UK academic institution

The Nuffield Department of Population Health (NDPH) is an academic department of the Medical Sciences Division at the University of Oxford. It is located at the Old Road Campus in Headington, Oxford, England, United Kingdom.

The head of department is Prof. Prabhat Jha who took over from the founding head of department Rory Collins in 2025.

==History==

Richard Doll Building, which hosts the NDPH main offices and research teams including the Clinical Trial Service Unit

The Nuffield Department of Population Health was formed from the merger of eleven research units in the Medical Sciences Division in 2013, the majority of which were in the Department of Public Health which ceased to exist. These centres were the Cancer Epidemiology Unit (CEU); Centre for Health, Law and Emerging Technologies (HeLEX); Centre on Population Approaches for Non Communicable Disease Prevention (CPNP); Clinical Trial Service Unit (CTSU); the Ethox Centre; Health Economics Research Centre (HERC); Health Services Research Unit (HSRU); Unit of Health-Care Epidemiology (UHCE), Medical Careers Research Group (MCRG); Medical Research Council Population Health Research Unit (MRC PHRU); and the National Perinatal Epidemiology Unit (NPEU). The department is named for Viscount Nuffield, a major benefactor in establishing medical sciences at the university in the 1930s.

==Research==
Research has focused on a broad range of public health science including the benefits of reducing meat intake, the efficacy of statins, and women's health through the Million Women Study. NDPH researchers, Michael Parker and Sara Wordsworth, contributed to Chief Medical Officer Sally Davies' 2016 annual report on genomics in health care systems.

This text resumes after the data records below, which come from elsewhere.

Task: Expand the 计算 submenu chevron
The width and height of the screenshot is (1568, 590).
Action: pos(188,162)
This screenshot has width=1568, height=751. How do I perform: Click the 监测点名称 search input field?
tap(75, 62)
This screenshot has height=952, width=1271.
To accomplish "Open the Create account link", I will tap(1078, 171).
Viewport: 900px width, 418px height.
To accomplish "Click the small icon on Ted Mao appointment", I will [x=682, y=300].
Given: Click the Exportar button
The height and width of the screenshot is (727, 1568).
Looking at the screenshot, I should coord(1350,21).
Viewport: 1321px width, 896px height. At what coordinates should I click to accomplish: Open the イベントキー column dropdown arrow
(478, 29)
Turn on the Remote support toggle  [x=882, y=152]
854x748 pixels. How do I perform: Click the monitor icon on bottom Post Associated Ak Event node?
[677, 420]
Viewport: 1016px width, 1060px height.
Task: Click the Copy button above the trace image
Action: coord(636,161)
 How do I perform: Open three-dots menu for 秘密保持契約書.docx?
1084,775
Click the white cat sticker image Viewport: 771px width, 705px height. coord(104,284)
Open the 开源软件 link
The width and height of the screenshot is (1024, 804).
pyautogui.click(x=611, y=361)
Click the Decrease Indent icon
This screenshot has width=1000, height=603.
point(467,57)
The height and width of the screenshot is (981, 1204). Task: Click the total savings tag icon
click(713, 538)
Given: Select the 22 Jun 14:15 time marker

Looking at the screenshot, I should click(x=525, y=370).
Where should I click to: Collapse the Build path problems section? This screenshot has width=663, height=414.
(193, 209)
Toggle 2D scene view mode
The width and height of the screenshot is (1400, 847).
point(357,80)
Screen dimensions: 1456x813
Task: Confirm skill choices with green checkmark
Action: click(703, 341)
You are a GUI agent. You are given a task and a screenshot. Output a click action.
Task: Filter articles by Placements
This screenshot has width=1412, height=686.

There are over 500 research staff within NDPH.

==Buildings==
The department is based in two buildings on the Old Road Campus in Headington, Oxford:

- The Richard Doll Building (main building)
- The Big Data Institute (BDI)

The Big Data Institute opened in 2017 as a collaboration between NDPH and the Nuffield Department of Medicine. The BDI hosts the NDPH research groups Ethox and the Medical Research Council Population Health Research Unit.